Which one is correct for my robot? How should I derive the model for a rigid two-link manipulator with oval-shaped links?

Answer 1

Those two papers have a different equation for the same robot because they have taken different assumption. The first paper has considered the centre of mass to be at the end of the link, and the other paper has considered the centre of mass at the middle of the link.

Now the dynamics of any two-link manipulator irrespective of the link shape is $$ \tau = H(q)\ddot q + C(q,\dot q)\dot q + G(q) $$ $$ \begin{bmatrix} \tau_1 \\ \tau_2 \\ \end{bmatrix} = \begin{bmatrix} I_1 + I_2 + m_2l_1^2 + 2m_2l_1l_{c2}cos(q_2) & I_2 + m_2l_1l_{c2}cos(q) \\ I_2 + m_2l_1l_{c2}cos(q) & I_2 \\ \end{bmatrix} \begin{bmatrix} \ddot{q}_1\\ \ddot{q}_2 \\ \end{bmatrix} \\ + \begin{bmatrix} -m_2l_1l_{c2}\dot{q}_2sin(q_2) & -m_2l_1l_{c2}(\dot{q}_1 + \dot{q}_2)sin(q_2)\\ m_2\dot{q}_1l_1l_{c2}sin(q_2) & 0 \end{bmatrix} \begin{bmatrix} \dot{q}_1\\ \dot{q}_2 \\ \end{bmatrix} \\ + \begin{bmatrix} m_1gl_{c1}sin(q_1) + m_2g(l_1sin(q_1) + l_{c2}sin(q_1 + q_2))\\ m_2gl_{c2}sin(q_1 + q_2) \\ \end{bmatrix} $$

Here $I_1$ and $I_2$ are the moment of inertia about the rotating axis of link-1 and link-2 respectively. $l_{c1}$ and $l_{c2}$ are the centre of mass of the two links.

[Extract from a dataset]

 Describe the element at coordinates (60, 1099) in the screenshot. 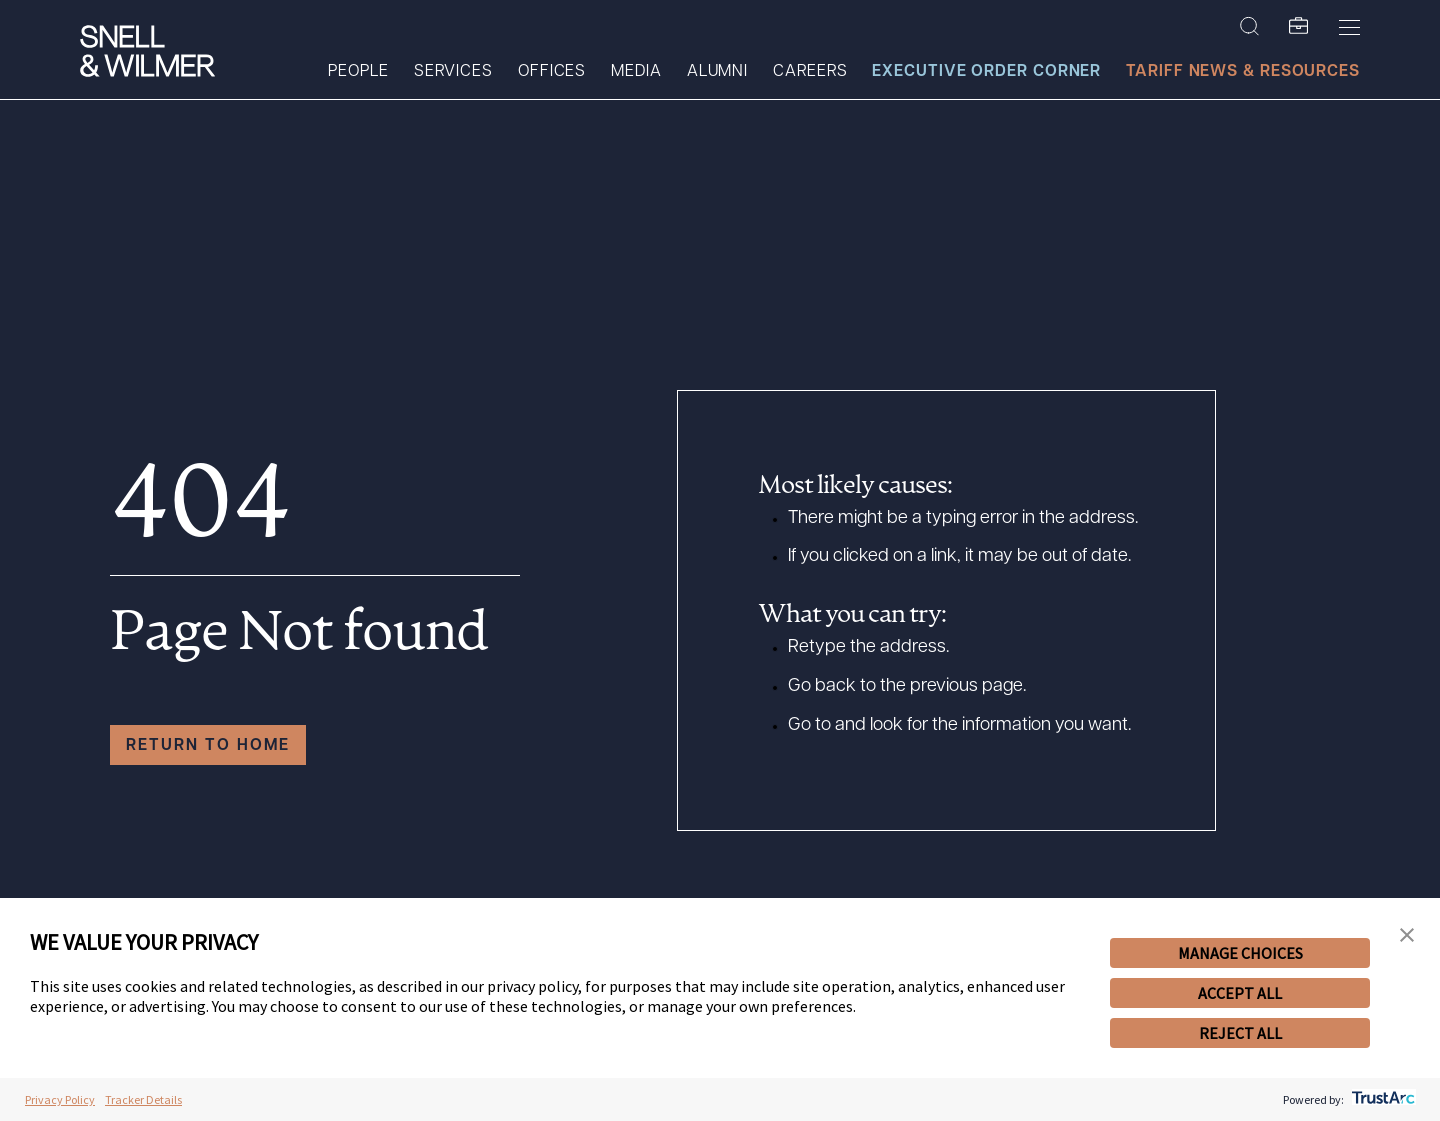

Moment of inertia can be calculated by any CAD software or separating the shape of link into basic shape and finding the moment of inertia by the composite method as mentioned in the other answer.

Now, the derivation of this dynamic is simple. Proceed with the Lagrangian equation and differential equation as written in the question. The Kinetic and Potential energy should be about the centre of mass of the links. For more information read this book Introduction to Robotics chapter 7.

Answer 2

the model would be different because of the location of the center of mass of the links, so maybe in one model is just the total length d while in others might only be d/2.

To calculate the center of mass of your oval kind shape link you have two options: separate the shape of your link into the basic shapes like a trapezoid and two half circles https://www.youtube.com/watch?v=8jo8gVUmTEw

or take the data from a CAD program like solidworks/solid edge/catia etc.

and use that vector to get the kinetic and potential energy of your links and derived the model.